TASK:
Your answer is the line containing "Task: Open 备件信息 spare parts info" plus every line after it through the end of the records, printed exactly and free of pictures.

DATA FOR ANALYSIS:
────────────────────
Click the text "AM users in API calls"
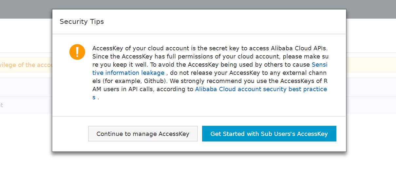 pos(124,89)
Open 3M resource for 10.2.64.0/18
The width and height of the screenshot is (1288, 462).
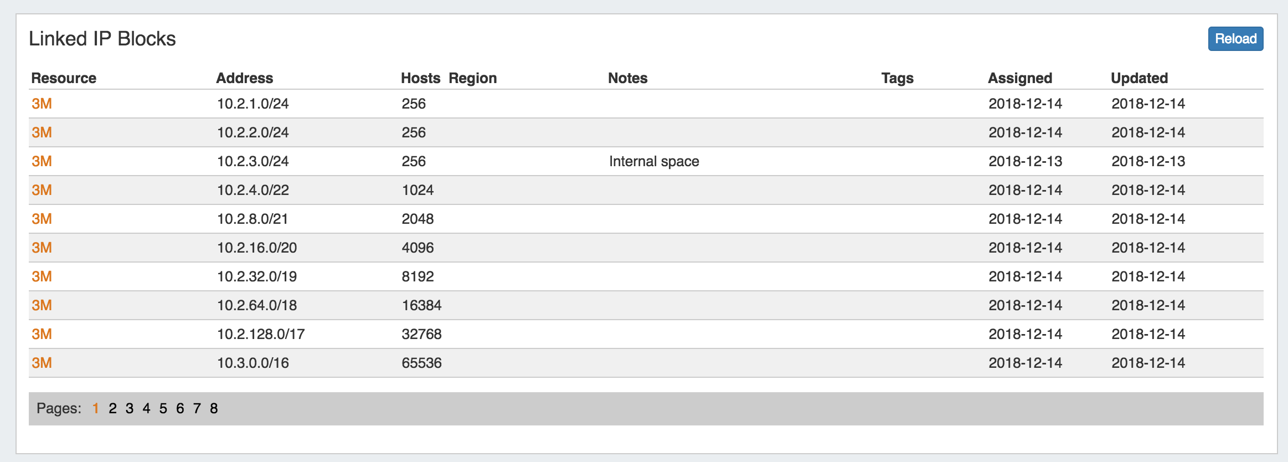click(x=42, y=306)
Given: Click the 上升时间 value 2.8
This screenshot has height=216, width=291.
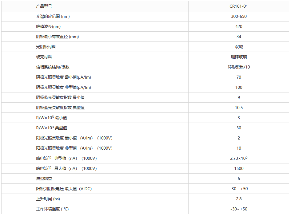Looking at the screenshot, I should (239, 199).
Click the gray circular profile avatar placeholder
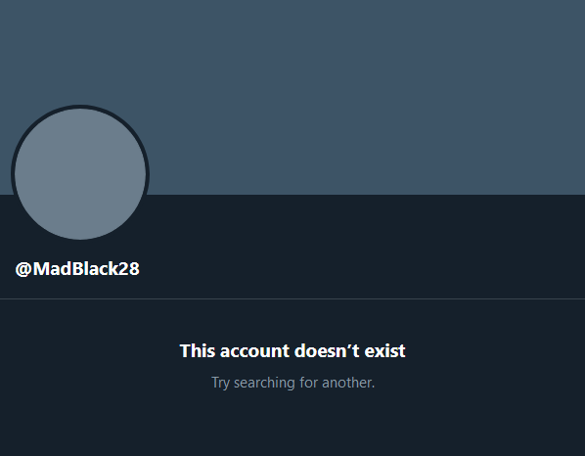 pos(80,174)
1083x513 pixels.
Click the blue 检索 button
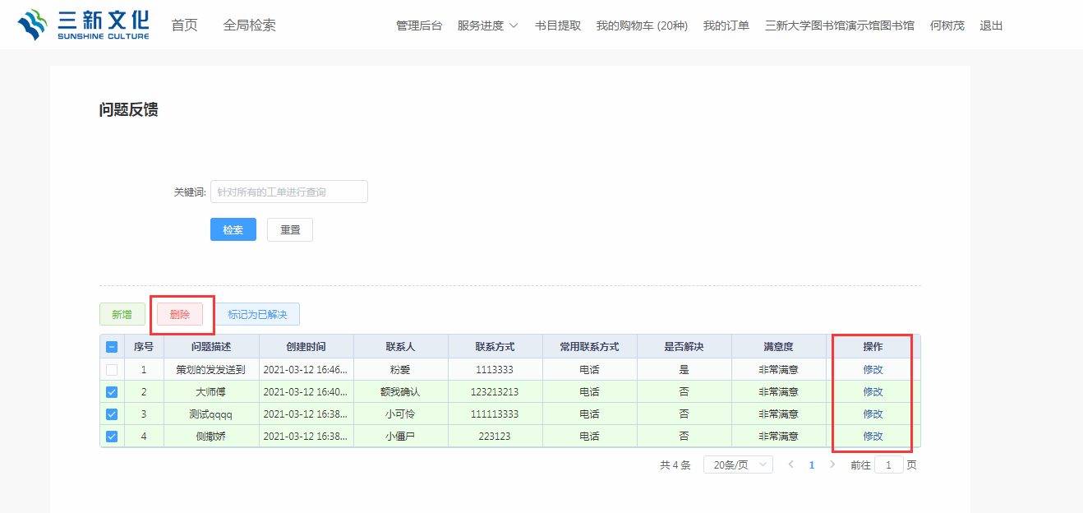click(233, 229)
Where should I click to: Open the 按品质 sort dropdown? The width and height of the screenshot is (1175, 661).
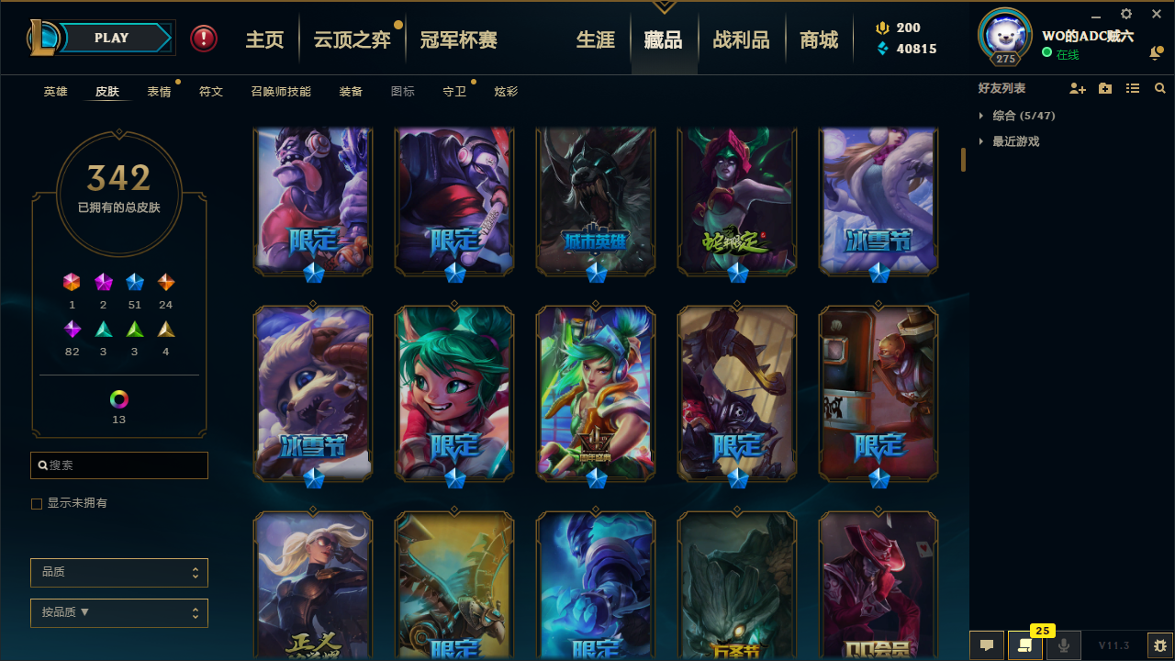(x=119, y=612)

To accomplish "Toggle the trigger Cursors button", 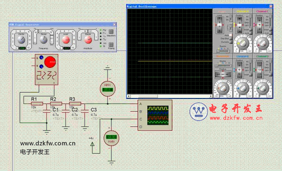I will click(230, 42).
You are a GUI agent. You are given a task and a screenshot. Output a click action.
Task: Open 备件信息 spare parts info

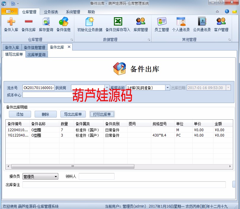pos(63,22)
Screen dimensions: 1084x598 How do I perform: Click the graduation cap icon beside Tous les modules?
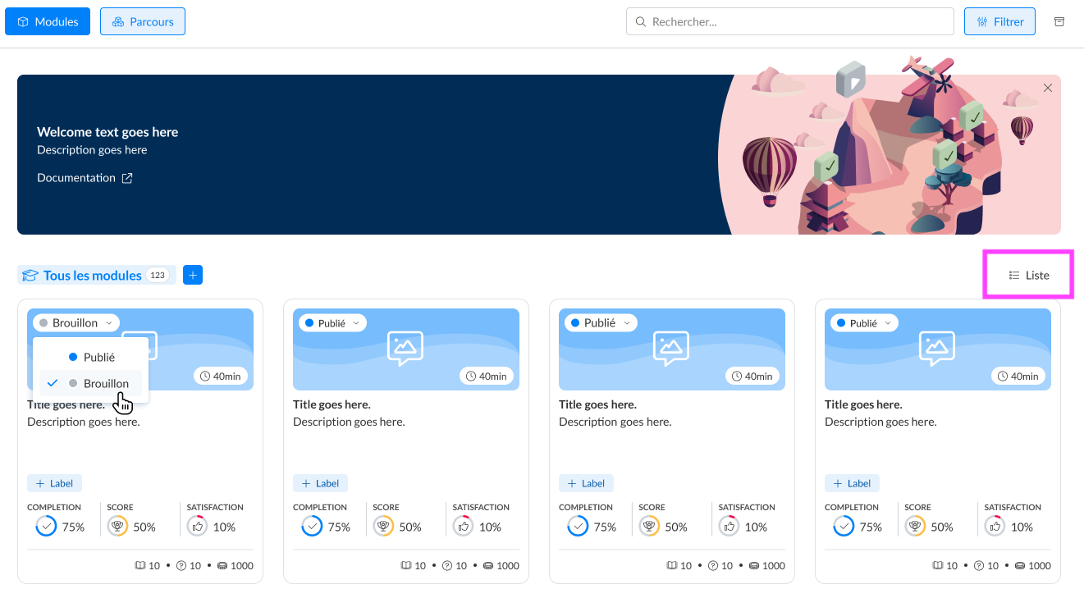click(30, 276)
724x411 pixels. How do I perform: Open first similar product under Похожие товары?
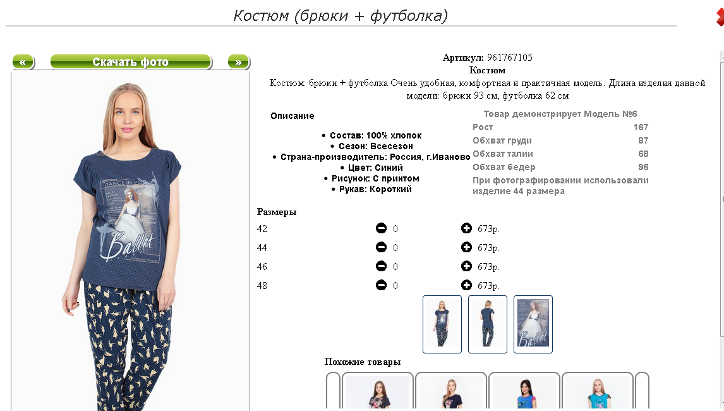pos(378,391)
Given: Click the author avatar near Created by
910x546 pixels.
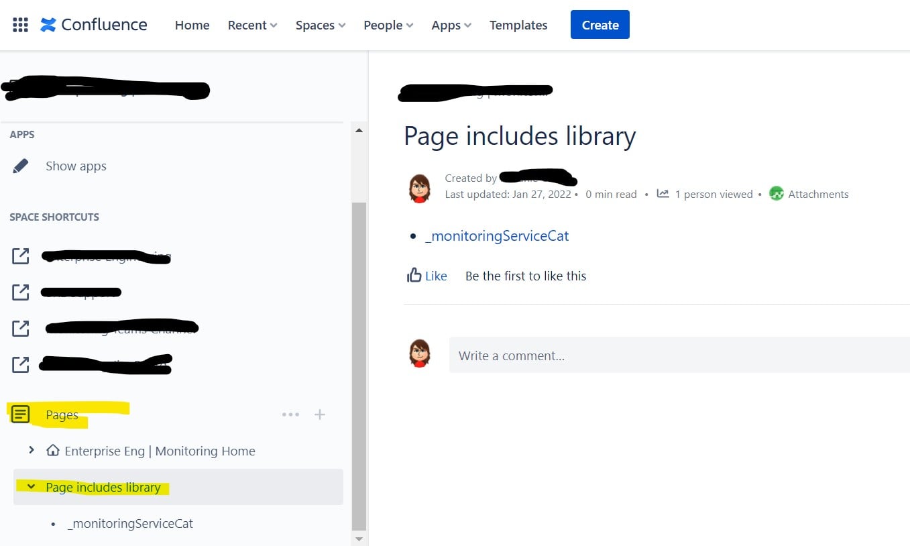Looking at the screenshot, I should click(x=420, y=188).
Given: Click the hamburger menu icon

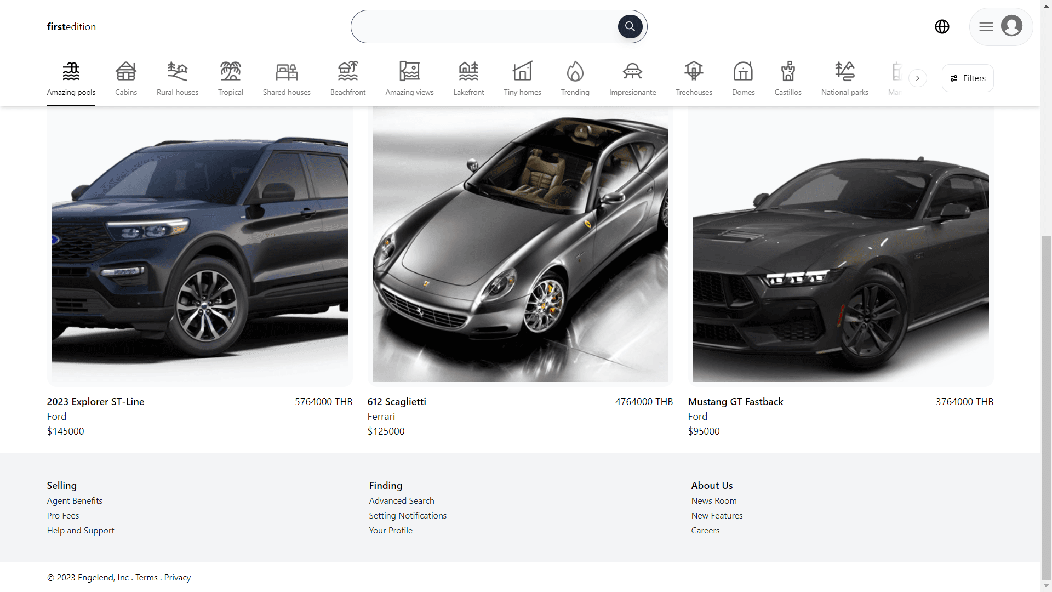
────────────────────
SOLUTION BELOW:
Task: Open 备件信息 spare parts info

pos(63,22)
Screen dimensions: 1084x598 How do I perform: Click the graduation cap icon beside Tous les modules?
click(30, 276)
724x411 pixels. How do I perform: Open first similar product under Похожие товары?
pos(378,391)
Given: Click the author avatar near Created by
910x546 pixels.
Looking at the screenshot, I should click(x=420, y=188).
Given: Click the hamburger menu icon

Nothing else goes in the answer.